(Beginning of RECORD EXCERPTS)

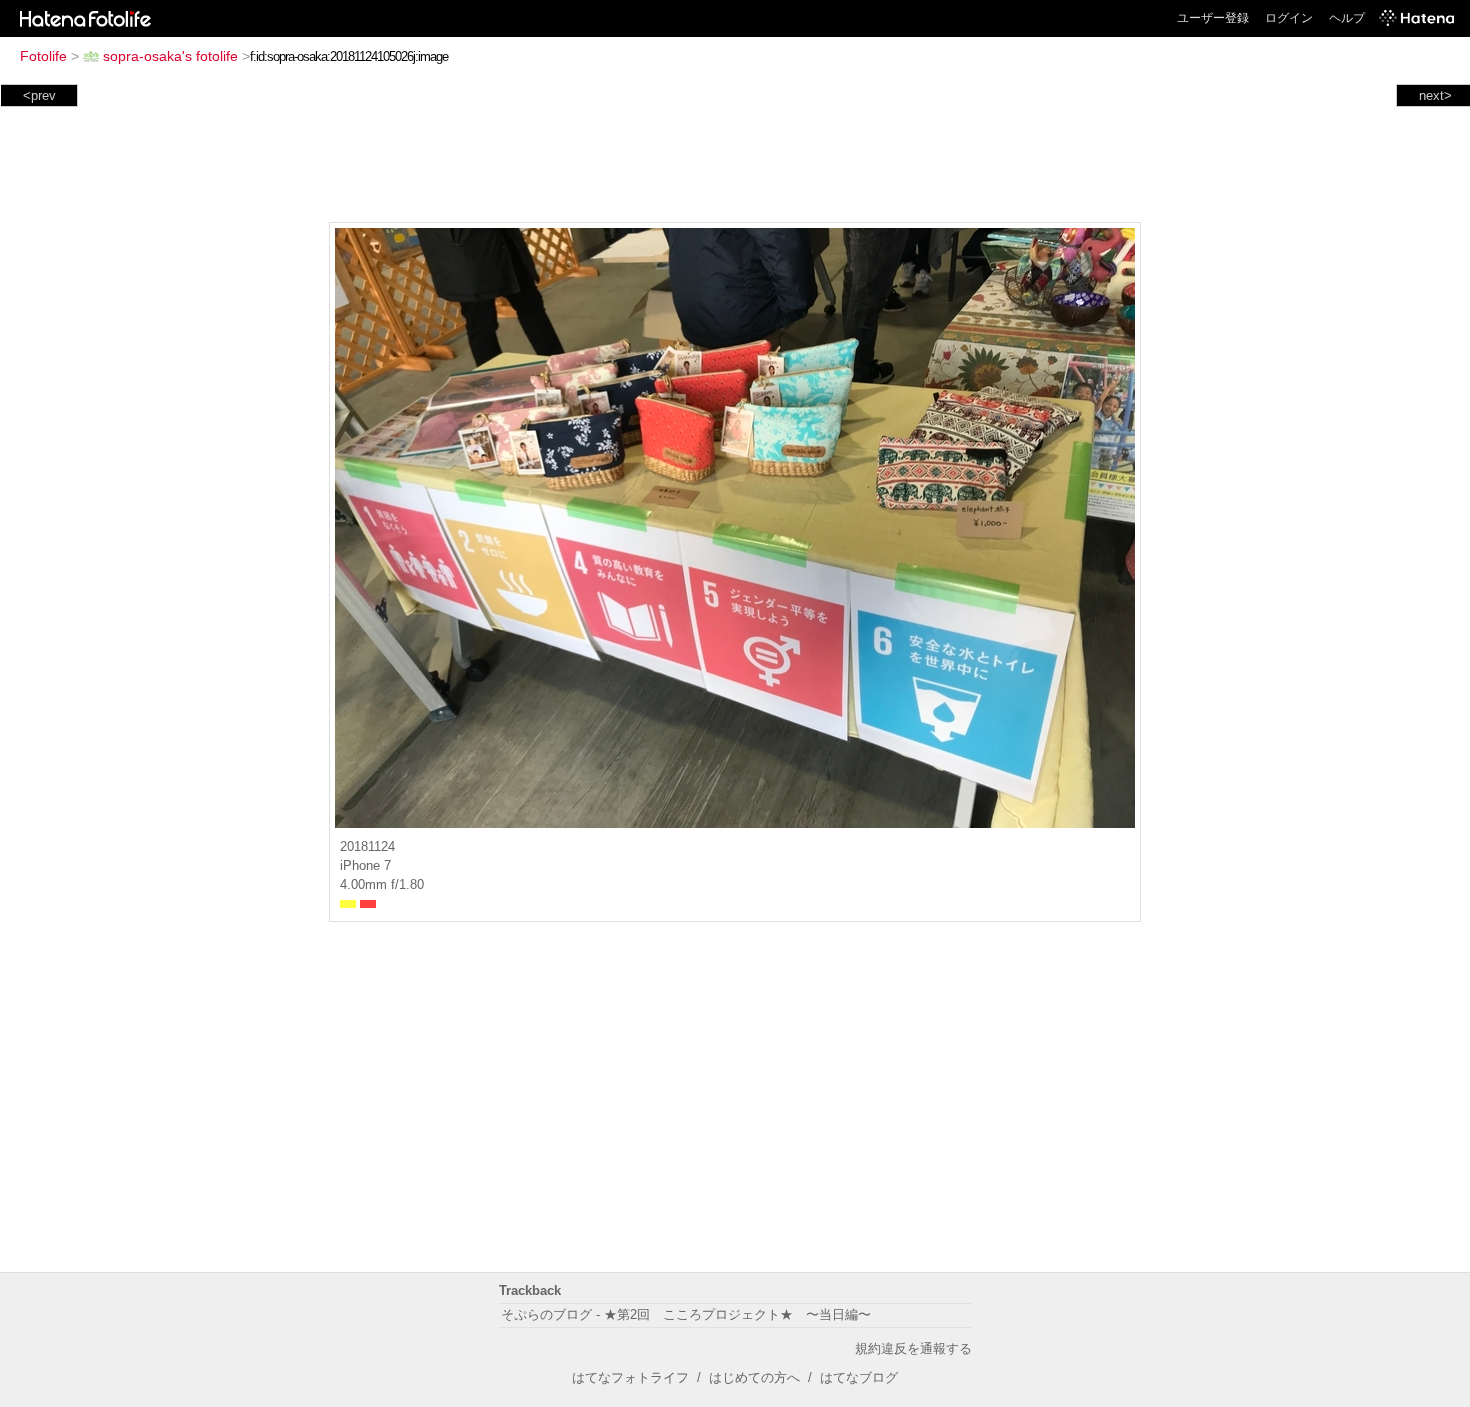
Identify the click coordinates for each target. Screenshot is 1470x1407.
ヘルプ (1347, 18)
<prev (39, 95)
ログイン (1289, 18)
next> (1435, 95)
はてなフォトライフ (630, 1377)
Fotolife (43, 56)
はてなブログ (859, 1377)
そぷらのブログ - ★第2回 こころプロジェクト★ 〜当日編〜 (686, 1314)
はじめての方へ (754, 1377)
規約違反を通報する (913, 1348)
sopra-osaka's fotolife (170, 56)
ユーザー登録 (1213, 18)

(End of RECORD EXCERPTS)

Drop the pictures and reproduce the rest of the data exactly.

▶ [SOLUTION TO THIS PROBLEM]:
Identify the click coordinates for each target. Screenshot is 1470x1407.
ヘルプ (1347, 18)
<prev (39, 95)
ログイン (1289, 18)
next> (1435, 95)
はてなフォトライフ (630, 1377)
Fotolife (43, 56)
はてなブログ (859, 1377)
そぷらのブログ - ★第2回 こころプロジェクト★ 〜当日編〜 (686, 1314)
はじめての方へ (754, 1377)
規約違反を通報する (913, 1348)
sopra-osaka's fotolife (170, 56)
ユーザー登録 (1213, 18)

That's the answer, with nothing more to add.